Inside the Research | September 2019 Hearing Review
The ability to hear speech in noisy environments has been a brass ring for hearing aid developers throughout the history of hearing healthcare. Directional microphones have been with us for decades, and in specific situations they can be quite useful. However, directional microphone technology has not solved the speech in noise (SIN) problem, as the SIN problem is often more significant than the solution directional microphones provide. That’s why research on SIN continues throughout the world, and one of the more interesting areas involves the idea of deep neural networks (DNN). To provide some background in on this topic, I thought it would be interesting to interview Lars Bramslow, PhD, senior scientist at the Eriksholm Research Centre (Oticon A/S) in Snekkersten, Denmark, who has worked and published extensively in this area.

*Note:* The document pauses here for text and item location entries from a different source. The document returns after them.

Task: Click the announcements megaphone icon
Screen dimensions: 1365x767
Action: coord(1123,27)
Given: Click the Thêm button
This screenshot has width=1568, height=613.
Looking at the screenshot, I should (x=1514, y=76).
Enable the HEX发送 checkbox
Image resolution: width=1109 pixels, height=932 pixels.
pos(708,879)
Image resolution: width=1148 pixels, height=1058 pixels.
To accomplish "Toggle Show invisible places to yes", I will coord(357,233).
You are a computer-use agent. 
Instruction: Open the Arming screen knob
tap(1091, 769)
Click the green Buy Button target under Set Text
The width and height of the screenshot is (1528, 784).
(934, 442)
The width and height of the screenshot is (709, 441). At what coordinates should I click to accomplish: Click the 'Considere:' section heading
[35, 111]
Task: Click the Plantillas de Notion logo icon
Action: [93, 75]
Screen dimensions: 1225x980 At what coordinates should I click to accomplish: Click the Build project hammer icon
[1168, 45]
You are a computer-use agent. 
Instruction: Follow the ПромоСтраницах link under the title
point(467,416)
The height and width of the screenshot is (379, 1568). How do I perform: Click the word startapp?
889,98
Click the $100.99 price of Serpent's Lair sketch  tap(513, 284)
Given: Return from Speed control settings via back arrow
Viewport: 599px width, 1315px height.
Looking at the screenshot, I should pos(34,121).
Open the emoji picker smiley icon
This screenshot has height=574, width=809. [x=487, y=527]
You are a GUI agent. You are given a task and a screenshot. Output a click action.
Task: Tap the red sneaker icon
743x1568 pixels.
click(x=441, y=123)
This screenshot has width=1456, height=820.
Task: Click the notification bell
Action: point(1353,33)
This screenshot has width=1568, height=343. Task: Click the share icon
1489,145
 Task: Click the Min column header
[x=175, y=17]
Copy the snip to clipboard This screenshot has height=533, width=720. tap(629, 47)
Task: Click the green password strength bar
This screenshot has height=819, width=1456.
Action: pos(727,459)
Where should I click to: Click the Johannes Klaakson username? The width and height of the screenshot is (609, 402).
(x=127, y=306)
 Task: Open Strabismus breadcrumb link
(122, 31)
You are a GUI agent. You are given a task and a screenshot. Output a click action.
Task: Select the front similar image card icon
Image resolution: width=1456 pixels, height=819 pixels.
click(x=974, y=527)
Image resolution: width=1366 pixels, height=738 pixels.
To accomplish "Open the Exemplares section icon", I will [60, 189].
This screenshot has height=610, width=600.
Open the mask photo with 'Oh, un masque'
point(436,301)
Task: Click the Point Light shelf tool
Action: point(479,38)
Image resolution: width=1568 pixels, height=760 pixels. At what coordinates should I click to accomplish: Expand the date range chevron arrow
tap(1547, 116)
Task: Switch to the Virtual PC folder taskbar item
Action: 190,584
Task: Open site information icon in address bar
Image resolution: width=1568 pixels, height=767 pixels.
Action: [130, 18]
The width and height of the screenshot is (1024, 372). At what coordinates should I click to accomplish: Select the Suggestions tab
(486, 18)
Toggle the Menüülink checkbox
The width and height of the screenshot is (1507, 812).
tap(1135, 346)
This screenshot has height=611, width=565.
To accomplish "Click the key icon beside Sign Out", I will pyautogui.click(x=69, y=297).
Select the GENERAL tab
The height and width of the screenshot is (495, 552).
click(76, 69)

Beck: Good Morning, Lars. Nice to speak with you!
Bramslow: Thanks Doug. Good to be with you, too.
Beck: And, before we jump in, I should disclose we worked together in 1987 at the House Ear Institute in Los Angeles, and you currently work at the Eriksholm Research Centre which is part of Demant, the parent group of Oticon (for whom I work). I’d like to start by noting that the primary complaint of people with hearing loss is not that they need things to be louder, but they need things to be clearer to better understand speech in noise.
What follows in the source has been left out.